- What you need to do: Give back the lines of the records exactly, starting at the first and ending at the one with "Task: Select the first Inspector tab".
►
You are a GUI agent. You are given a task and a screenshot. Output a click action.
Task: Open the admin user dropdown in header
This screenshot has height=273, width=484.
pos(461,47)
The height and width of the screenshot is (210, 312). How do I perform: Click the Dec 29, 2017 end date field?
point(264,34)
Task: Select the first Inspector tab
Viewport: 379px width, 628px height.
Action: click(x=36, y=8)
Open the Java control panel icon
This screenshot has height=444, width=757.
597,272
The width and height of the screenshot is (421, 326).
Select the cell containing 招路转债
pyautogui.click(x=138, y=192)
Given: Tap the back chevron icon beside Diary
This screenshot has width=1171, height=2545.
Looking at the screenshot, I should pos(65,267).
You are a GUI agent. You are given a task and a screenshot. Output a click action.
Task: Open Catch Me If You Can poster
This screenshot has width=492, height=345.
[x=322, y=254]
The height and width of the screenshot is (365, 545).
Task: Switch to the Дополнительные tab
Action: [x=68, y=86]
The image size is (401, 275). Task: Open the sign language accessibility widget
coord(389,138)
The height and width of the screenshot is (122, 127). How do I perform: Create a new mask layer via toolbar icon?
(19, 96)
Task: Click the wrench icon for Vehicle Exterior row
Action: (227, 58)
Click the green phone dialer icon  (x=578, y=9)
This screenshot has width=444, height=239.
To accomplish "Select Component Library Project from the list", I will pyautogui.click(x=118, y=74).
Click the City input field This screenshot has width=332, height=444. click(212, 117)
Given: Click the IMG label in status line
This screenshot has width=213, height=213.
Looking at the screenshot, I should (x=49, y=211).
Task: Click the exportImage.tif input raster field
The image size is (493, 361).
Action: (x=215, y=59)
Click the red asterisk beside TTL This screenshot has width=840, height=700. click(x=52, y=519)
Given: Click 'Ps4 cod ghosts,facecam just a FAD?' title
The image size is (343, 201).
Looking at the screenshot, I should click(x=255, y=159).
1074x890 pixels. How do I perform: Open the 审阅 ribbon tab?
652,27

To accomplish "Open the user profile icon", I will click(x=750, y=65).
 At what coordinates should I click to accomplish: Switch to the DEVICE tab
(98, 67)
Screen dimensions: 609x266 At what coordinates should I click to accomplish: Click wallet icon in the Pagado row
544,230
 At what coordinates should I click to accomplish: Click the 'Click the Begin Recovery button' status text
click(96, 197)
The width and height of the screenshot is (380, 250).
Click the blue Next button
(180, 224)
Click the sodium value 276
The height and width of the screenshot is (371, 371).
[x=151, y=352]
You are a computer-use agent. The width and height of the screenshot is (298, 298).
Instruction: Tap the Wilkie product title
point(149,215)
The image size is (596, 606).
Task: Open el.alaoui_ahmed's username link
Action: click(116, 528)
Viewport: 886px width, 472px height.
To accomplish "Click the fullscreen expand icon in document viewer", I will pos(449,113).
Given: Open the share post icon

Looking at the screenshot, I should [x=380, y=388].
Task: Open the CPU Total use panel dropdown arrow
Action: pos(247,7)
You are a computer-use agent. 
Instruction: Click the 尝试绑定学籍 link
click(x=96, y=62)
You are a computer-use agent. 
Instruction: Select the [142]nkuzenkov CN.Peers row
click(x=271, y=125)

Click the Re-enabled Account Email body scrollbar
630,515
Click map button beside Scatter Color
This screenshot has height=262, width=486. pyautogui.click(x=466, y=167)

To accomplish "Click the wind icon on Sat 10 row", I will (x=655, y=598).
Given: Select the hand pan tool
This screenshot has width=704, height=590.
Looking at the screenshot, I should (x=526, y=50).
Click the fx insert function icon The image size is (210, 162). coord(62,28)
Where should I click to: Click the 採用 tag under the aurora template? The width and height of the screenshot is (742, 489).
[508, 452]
◄
- Solution below:
You are a GUI agent. You are given a task and a screenshot. Output a click action.
Task: Open the admin user dropdown in header
This screenshot has height=273, width=484.
pos(461,47)
The height and width of the screenshot is (210, 312). How do I perform: Click the Dec 29, 2017 end date field?
point(264,34)
Task: Select the first Inspector tab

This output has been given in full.